Stay grounded during an industrys evolution
Stay grounded during an industry's evolution

Switch11 goes on to say that Amazon’s position in the market is essentially “democratic,” even though it acts as a pricing arbitrator. Governments that set pricing ruin economies. Amazon is making useful early suggestions about pricing but is smart enough to know it must let prices find their own level. Building on the Amazon qua democratizing hero, Switch11’s argument goes: “Publishers are used to the status quo i.e. they control what gets published, they make the lion’s share of the profits, we read what they decide we should read, and so forth.” There is also the standard “we are at the beginning of a revolution” rhetoric, but really, it’s an evolution. Revolution is what is happening in Iran. In publishing the krill shrimp that were authors and small publishers suddenly are equals in the food chain with industrial publishing whales.
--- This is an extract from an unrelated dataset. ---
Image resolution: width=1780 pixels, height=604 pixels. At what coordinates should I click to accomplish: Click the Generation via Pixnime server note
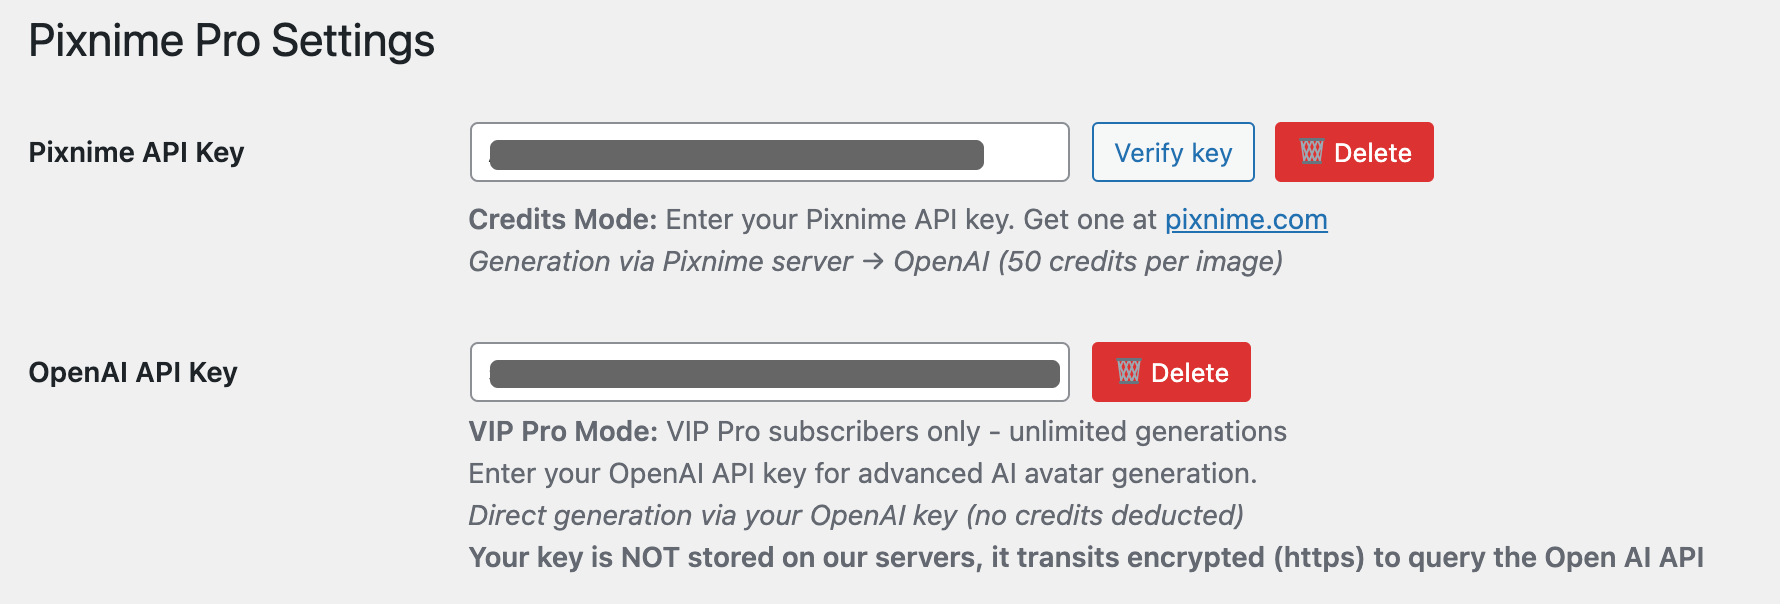point(876,262)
The big question now is what to do with all the blubber in the old system, and that’s Switch11’s point, though it is buried in a lot of finger-pointing.
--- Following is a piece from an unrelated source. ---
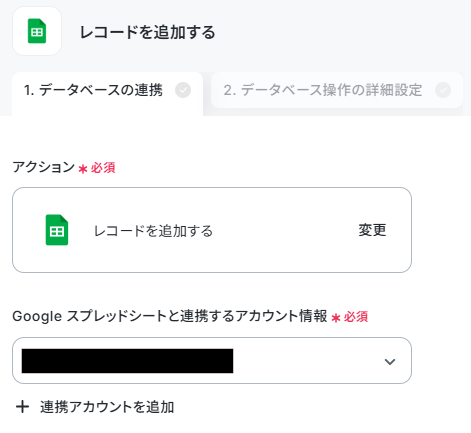Screen dimensions: 471x433
Task: Select the レコードを追加する text in the action card
Action: 153,231
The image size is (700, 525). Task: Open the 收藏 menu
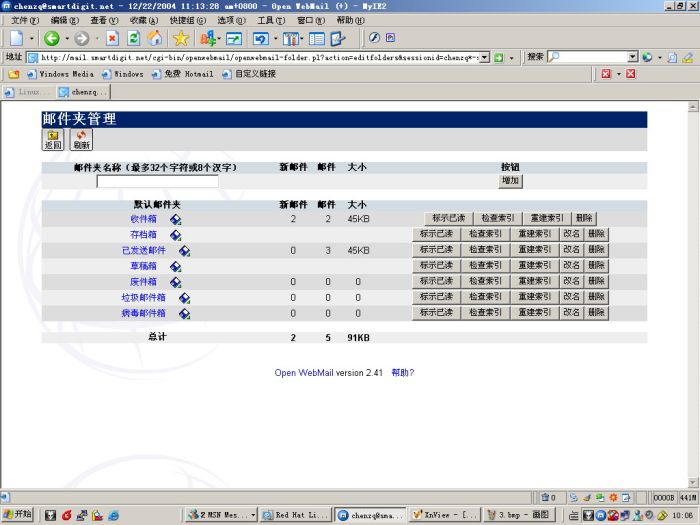(x=144, y=20)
Kindle didn’t start this change, desktop publishing and cheap printing exploded the economics of the publishing industry in the 80s, as did the Web in the 90s. Self-publishing innovation has dramatically expanded the number of titles published in paper each year, with more than 10 times as many titles published in 2008 than in 1990 (a link to this coming, in the growing BooksAhead statistics pages). That’s an order-of-magnitude change in paper titles published. You won’t see one often. We’re early in a long change, but not a competition between aristocratic publishers and the reading public, rather it’s a rising tide of competition within publishing, from all corners of the map, that cannot be accommodated by existing distribution and marketing infrastructures.

Putatively, anyone can reach an audience with a book, in either paper or electronic form. The reality is that it is hard to reach a large market, but the economics continue to change. For this market to develop most efficiently, a distributor like Amazon cannot be setting prices. Instead, all publishers should be free to set prices and let the market work out what the right price is for each intellectual product out there. My guess is that Simon and Schuster’s price experimentation with Scribd will be useful as an exercise in facing reality, as Amazon has set the market’s expectations at $9.99 for a recent bestseller. But even Amazon doesn’t enforce a single price point. One price doesn’t fit all, and it’s good that we’re seeing price-based competition in the market. What we really need, in addition to that, is more innovation in the idea of what a book is. We haven’t even scratched the surface of how texts and culture will change as a result of innovation.

Switch11 writes that “by 2012 we’ll be living in a world where the majority of the power and benefits lie with readers and authors.” With publishing margins in low single digits, it’s clear we live in that world now. What will continue to change is the number of people and companies that will be publishing for a profit, as well we’ll see a flood of quality free publishing efforts that seek other compensation, such as social influence, political power and commercial relationships with an audience. If we’re going to measure the success of this “revolution” by the shuttering of publishing house offices, that is the mistake.

There is no enemy, and no need for enemies, just for more participation.